俺はネッコ触手で、ダリアちゃまの動きを止めたが、既に突入した後なので、もう意味ないや。
ロビー内の人々の視線がこちらに向いた。
ダリアちゃまの正体がバレて大騒ぎ!
とはならなかった。
不気味なほどに静かだ。
「どうしたんですか?」
そんな中、ミーナちゃんがウサギを抱き上げながら、こちらへ歩みよってきた。
「ダリアさんもデロ先輩も顔色悪いっすよ? どうかしたんすか?」
シオンも俺達2人を心配してか、近づいてくる。
「何って! そのウサギは絶対危険だで! 離せ!その前歯から考えて、 きっとげっ歯類連合の刺客に違いないで!」
ダリアが声をあげると、子供の冗談に対するような笑い声が、ロビー中に響いた。
「何言っとるだいや? ウサギはげっ歯類じゃないで? そうだでな、ミーナ?」
レイラはダリアを呆れた様子で諌める。
てっきり、ウサギはげっ歯類だと思ったていたが違うのか?
「そうなのか、ミーナちゃん?」
レイラ同様、俺はミーナちゃんに質問してみた。
「両者は門歯(前歯)が伸び続けるという特徴がありますが、ウサギはげっ歯類ではないんですよ〜。

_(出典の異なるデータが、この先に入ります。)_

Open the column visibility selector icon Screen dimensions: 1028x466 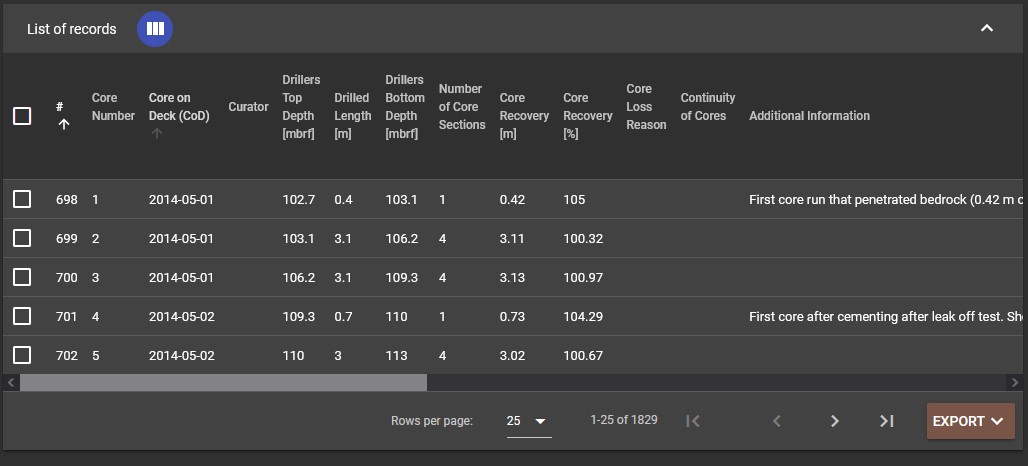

まず、ネズミなどのげっ歯類は、歯が上下2対の、『単歯類』と呼ばれる動物です。
それに対して、ウサギは、上下2対の前歯の他に、上前歯の奥にもう2本の前歯があるんです。それがげっ歯類との決定的な違いなため、ウサギは『重歯類』と呼ばれる種類の動物なんですよ〜。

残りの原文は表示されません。